Türk Borçlar Kanunu’nun 26.maddesi uyarınca taraflar sözleşmenin içeriğini serbestçe belirleyebilir. İstinası ise TBK’nun 27.maddesidir. Sözleşme özgürlüğü, tarafların hem sözleşme yapıp yapmamaktaki özgürlüğünü hem de sözleşmenin içeriğini serbestçe belirleme özgürülüğünü içerir. Her iki tarafın tacir olduğu dikkate alındığında tarafların sözleşmenin içeriğini serbestçe ve özgürce ve tedbirli bir tacir gibi belirledikleri kural olarak benimsendiğinden, taraflar özgür iradeleriyle düzenledikleri sözleşme hükümleriyle bağlıdır.

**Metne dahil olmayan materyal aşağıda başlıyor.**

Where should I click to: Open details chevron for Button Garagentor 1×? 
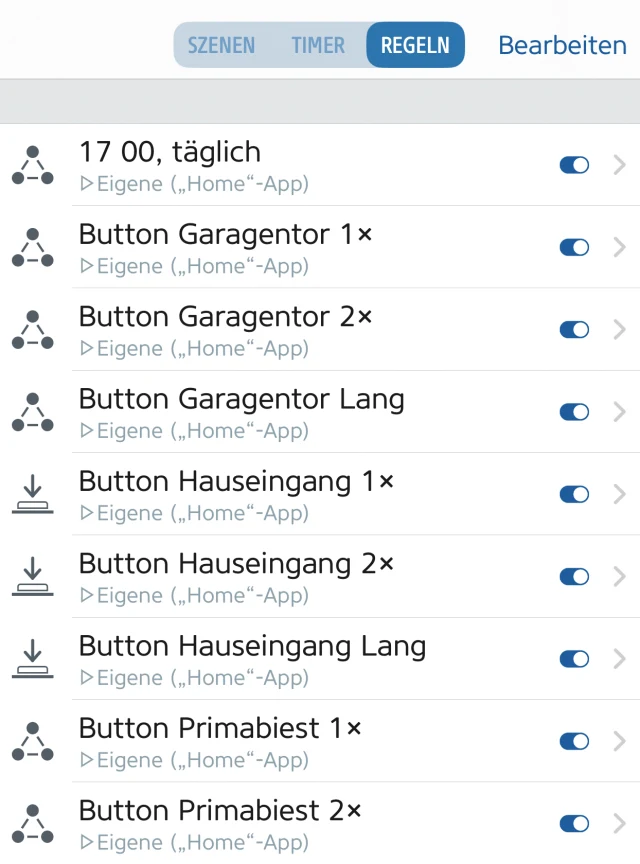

TBK’da borcun ifa zamanına ilişkin “diğer sürelerde vade” başlıklı 92.maddesine göre “Bir borcun veya taraflardan birine düşen herhangi bir yükümlülüğün sözleşmenin kurulmasından başlayarak belli bir sürenin sonunda ifası gerekiyorsa, ifa zamanı aşağıdaki biçimde belirlenir:
1. Gün olarak belirlenmiş süre, sözleşmenin kurulduğu gün sayılmaksızın, bu sürenin son günü dolmuş olur. Sekiz veya onbeş gün olarak belirlenmiş süre ise, bir veya iki haftayı değil, tam sekiz veya onbeş günü ifade eder…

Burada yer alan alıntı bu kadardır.